Of the truth of this, the tract, which we have placed at the head of this article, affords considerable proof. It was written during the short reign of Louis XVIII., when both law and government were opposed to the liberty of the press. It was even printed under the curb of a licenser; and yet it abounds with observations tending to show the people what they ought to expect at the hands of their rulers, and what they have it in their power to compel their rulers to perform.

The object of the performance is to lay down a plan, according to which, ministers, and other instruments of government, may be rendered subject to punishment, in case of ill desert. To this whole design, however, it was obvious to object,—that if the instruments of government may be punished for their obedience, they must be entitled to judge of the orders they receive; and that the whole business of government would, in this way, be obstructed and disturbed.

This objection M. Constant meets, in the following manner. 'Je réponds d'abord: si vous prescrivez aux agens de l'autorité le devoir absolu d'une obéissance implicite et passive, vous lancez sur la société humaine des instrumens d'arbitraire et d'oppression, que le pouvoir aveugle ou furieux peut déchaîner à volonté. Lequel des deux maux est le plus grand?

Mais je crois devoir remonter ici à quelques principes plus géneraux sur la nature et la possibilité, de l'obéissance passive. Depuis la révolution, l'on s'extasie plus que jamais sur les avantages de ce genre d'obéissance. S'il n'y a pas obéissance passive dans l'armée, dit-on, il n'y aura plus d'armée; s'il n'y a pas dans l'administration obéissance passive, il n'y aura plus d'administration. Je ne serois pas étonné que ces raisonneurs, que les fureurs de la démagogie ont d'autant mieux façonnés au despotisme, ne blâmassent les commandans et les gouverneurs de provinces, que l'histoire loue, depuis près de trois siècles, de n'avoir pas obéi à Charles IX, lors du massacre de la Saint-Barthélemy.

Il est bizarre que les faits dont nous avons été témoins et victimes n'aient pas découragé les partisans d'un pareil systême.
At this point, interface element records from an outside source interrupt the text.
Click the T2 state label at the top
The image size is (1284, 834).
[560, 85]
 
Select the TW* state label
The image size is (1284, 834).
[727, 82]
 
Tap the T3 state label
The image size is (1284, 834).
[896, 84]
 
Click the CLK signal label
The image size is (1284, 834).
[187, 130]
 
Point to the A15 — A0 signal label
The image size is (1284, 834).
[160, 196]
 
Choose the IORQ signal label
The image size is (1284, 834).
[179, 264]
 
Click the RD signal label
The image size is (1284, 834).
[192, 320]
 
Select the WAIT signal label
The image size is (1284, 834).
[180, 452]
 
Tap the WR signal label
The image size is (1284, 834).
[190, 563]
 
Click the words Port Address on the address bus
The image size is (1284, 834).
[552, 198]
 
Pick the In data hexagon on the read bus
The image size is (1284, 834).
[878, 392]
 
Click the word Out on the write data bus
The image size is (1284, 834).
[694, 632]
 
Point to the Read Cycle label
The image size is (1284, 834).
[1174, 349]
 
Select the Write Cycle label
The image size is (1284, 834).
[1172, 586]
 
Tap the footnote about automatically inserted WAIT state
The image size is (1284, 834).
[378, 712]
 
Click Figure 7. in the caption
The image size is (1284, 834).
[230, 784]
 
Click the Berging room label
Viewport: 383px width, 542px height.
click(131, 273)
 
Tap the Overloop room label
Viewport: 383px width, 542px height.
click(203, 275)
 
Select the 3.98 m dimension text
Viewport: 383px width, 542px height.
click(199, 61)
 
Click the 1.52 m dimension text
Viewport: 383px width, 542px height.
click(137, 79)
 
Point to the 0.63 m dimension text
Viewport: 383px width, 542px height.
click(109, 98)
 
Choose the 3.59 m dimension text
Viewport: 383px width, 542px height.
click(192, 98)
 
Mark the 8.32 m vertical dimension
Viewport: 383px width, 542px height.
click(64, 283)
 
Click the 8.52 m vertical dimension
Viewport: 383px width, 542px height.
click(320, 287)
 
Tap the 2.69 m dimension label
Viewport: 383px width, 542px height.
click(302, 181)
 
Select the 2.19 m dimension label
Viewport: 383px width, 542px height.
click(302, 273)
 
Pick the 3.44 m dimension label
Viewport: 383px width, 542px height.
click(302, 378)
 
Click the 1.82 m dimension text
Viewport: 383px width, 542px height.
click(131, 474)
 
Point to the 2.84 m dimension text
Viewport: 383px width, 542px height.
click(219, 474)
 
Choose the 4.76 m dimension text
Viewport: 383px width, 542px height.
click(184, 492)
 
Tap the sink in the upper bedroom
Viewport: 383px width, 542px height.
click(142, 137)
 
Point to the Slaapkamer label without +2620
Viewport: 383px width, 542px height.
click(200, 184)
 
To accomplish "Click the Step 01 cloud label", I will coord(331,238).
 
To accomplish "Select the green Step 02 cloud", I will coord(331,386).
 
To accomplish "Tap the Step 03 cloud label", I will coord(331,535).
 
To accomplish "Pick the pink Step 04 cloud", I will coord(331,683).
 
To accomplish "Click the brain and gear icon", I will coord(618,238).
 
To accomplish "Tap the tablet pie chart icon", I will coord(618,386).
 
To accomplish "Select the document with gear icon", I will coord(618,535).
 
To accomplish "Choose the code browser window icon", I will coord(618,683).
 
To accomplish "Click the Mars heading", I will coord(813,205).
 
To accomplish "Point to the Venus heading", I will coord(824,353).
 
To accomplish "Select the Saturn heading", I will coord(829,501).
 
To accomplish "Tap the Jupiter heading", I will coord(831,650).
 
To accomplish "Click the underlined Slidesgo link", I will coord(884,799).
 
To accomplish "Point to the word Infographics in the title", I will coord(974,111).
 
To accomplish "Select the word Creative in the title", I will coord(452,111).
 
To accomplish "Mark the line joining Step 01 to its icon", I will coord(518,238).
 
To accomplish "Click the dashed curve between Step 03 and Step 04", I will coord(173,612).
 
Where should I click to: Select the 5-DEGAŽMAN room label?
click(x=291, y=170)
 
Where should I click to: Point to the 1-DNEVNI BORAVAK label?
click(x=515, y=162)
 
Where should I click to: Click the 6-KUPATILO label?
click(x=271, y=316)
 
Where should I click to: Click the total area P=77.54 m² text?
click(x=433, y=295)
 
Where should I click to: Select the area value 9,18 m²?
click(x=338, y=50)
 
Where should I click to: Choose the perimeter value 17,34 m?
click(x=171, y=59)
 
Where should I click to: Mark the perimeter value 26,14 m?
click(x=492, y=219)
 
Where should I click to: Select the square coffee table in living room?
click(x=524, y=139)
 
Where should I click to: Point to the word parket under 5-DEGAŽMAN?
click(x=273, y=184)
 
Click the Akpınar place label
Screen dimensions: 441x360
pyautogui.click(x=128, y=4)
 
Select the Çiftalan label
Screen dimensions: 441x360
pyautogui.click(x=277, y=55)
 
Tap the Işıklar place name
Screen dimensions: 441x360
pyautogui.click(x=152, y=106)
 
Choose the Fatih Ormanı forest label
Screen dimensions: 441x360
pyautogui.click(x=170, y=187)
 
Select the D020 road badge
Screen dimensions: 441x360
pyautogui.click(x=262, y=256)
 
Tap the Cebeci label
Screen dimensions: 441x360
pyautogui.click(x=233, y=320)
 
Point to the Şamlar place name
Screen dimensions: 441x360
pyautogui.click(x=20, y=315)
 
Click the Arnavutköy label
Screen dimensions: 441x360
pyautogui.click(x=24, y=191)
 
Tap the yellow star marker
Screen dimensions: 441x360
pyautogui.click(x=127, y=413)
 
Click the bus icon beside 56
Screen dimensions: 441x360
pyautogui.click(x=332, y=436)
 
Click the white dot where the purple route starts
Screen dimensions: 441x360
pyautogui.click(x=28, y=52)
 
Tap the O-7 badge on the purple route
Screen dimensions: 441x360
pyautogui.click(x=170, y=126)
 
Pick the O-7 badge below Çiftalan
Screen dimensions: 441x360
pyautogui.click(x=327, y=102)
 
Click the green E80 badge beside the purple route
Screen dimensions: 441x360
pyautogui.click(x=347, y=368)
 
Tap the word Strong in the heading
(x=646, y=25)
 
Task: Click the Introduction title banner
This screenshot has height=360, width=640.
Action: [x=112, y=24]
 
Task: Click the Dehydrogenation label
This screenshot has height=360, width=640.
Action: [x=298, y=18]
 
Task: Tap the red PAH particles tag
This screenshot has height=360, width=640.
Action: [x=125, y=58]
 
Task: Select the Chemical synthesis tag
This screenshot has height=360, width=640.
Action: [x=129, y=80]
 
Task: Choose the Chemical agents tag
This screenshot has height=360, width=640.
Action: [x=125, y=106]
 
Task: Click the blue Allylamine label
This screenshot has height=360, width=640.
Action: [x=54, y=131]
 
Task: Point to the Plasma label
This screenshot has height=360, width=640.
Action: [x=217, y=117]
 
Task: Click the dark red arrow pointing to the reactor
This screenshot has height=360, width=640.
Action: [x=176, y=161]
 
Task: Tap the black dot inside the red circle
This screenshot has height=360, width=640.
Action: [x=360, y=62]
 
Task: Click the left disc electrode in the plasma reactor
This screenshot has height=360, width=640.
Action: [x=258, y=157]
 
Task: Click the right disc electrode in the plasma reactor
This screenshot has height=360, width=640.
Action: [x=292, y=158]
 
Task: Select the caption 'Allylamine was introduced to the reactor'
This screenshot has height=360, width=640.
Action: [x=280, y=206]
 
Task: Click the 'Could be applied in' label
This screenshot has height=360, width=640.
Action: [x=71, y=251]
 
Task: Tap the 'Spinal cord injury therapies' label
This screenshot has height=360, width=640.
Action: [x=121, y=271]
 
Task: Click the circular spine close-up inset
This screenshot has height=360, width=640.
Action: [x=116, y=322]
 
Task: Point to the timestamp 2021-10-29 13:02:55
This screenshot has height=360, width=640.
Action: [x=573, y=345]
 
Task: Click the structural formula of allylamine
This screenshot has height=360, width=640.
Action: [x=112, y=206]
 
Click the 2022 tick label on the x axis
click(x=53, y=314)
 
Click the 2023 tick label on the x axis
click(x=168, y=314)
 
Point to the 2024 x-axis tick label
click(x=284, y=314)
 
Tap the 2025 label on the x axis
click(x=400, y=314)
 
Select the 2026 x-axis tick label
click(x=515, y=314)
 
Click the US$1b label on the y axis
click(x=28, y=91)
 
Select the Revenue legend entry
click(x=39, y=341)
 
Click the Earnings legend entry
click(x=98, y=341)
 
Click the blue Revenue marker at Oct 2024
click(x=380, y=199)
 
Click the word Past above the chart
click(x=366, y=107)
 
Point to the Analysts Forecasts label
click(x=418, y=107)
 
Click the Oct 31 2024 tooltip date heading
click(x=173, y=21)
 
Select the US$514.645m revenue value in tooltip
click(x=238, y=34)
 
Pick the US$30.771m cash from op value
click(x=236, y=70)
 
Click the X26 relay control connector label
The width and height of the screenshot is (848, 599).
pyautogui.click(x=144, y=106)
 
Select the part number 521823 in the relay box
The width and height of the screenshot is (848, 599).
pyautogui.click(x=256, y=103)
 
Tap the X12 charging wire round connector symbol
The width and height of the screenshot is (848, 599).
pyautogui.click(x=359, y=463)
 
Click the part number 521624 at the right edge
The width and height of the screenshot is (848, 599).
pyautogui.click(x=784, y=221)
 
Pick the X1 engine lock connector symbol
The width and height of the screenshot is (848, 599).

Ce n'est pas faute d'obéissance, dans les agens inférieurs de nos diverses tyrannies, que la France a tant souffert de ces tyrannies. Tout le monde au contraire n'a que trop obéi; et si quelques malheureux ont échappé, si quelques injustices ont été adoucies, si le gouverne. ment de Robespierre a été renversé, si celui de Buonaparte ne pèse plus sur la France, c'est qu'on s'est quelquefois écarté de la doetring de l'obéissance.